Lamp oil and kerosene have high flash points, so I’m not terribly worried about the little open holes in the shoulder of the oil candle.  Other than as a spill risk.  Pretty sure the plastic enclosure (and the plastic oil candle itself) would melt before it got hot enough to flash over the raw lamp oil.

But the wick on these disposable “oil candles” does not appear to be adjustable.  Or, at least, not without a lot of effort.  So this looks like it may work once or twice, but not indefinitely.

In the long run, I’m probably going to adapt one of my small (night-light-sized) oil lamps for this purpose.  These lamps are just a few inches tall, and take a round cotton-cord wick instead of a traditional flat oil-lamp wick.  They can produce a flame that’s about the size of the flame produced by this oil candle.  So, by inference, they should be just about exactly hot enough to run this device as the oil candle does.

The Luminiser seems like a robust device, in terms of fuel source.  People have run it successfully using a variety of setups for candles, for example.  Separately, I got it to run by simply sitting it on top of the chimney of one of those miniature oil lamps.  It’s no surprise that refilling the disposable oil candle with lamp oil works well. 

At this point, I’m sure I can find a setup that is both convenient and works well.  But I need to work up something a little more permanent, and a little less hazardous, than any of these makeshift solutions.  I should probably also muck about with the electrical side a bit.  For example, see if I could I gin up a USB charger circuit, and splice it into this.  But that’s for another day.

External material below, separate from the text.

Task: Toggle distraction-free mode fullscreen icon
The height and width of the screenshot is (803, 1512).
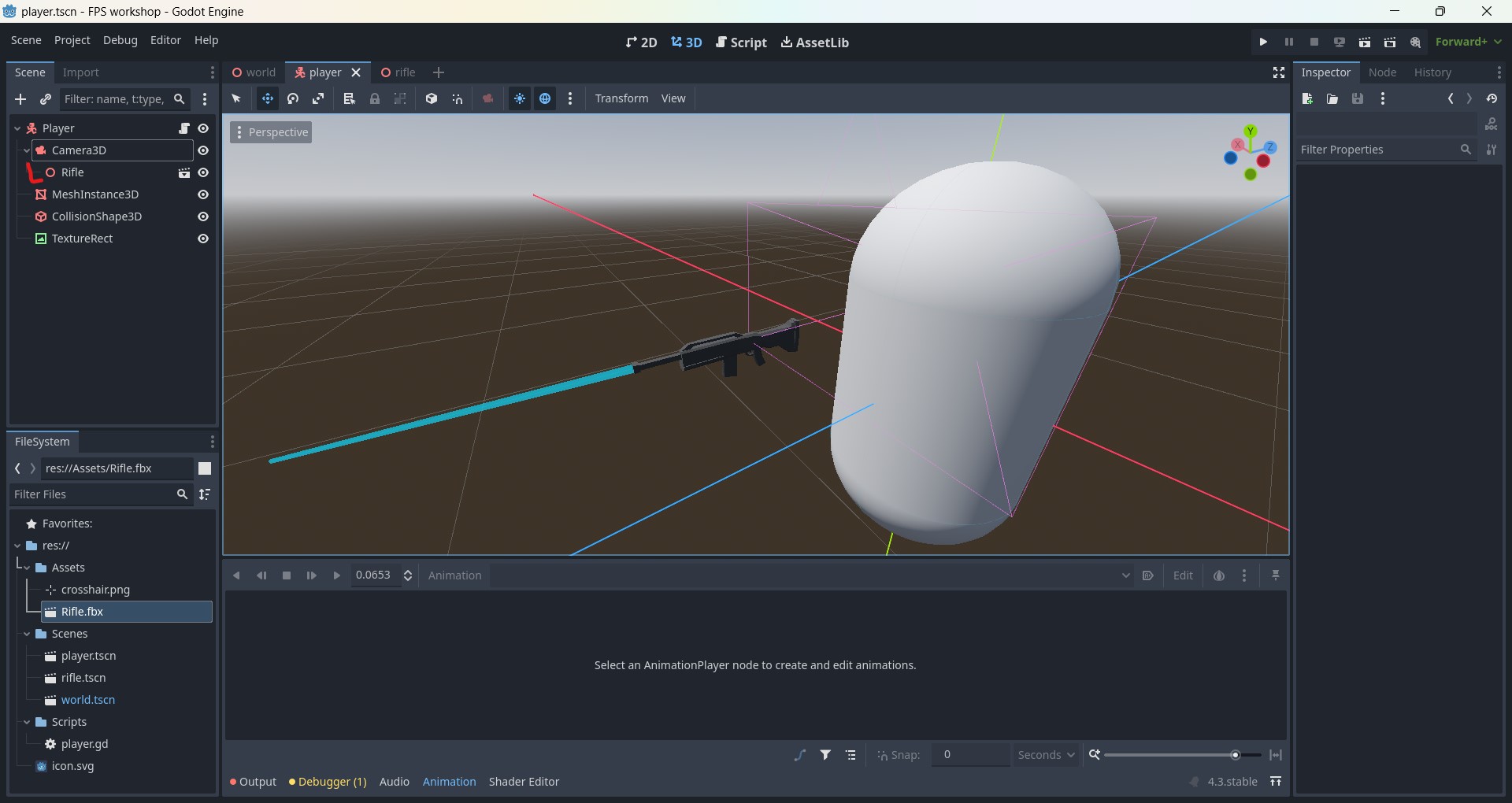Action: click(x=1279, y=72)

I’m not usually one to fawn over technology.  But I am reminded of Arthur C Clarke’s dictum:  Any sufficiently advanced technology is indistinguishable from magic.  I mean, I know how it works — as discussed in the last post, it’s a TEG.  But at a gut level, you feed this gizmo a little tiny candle flame, and it spits out enough light to read by.  Not magic, but it sure looks like it.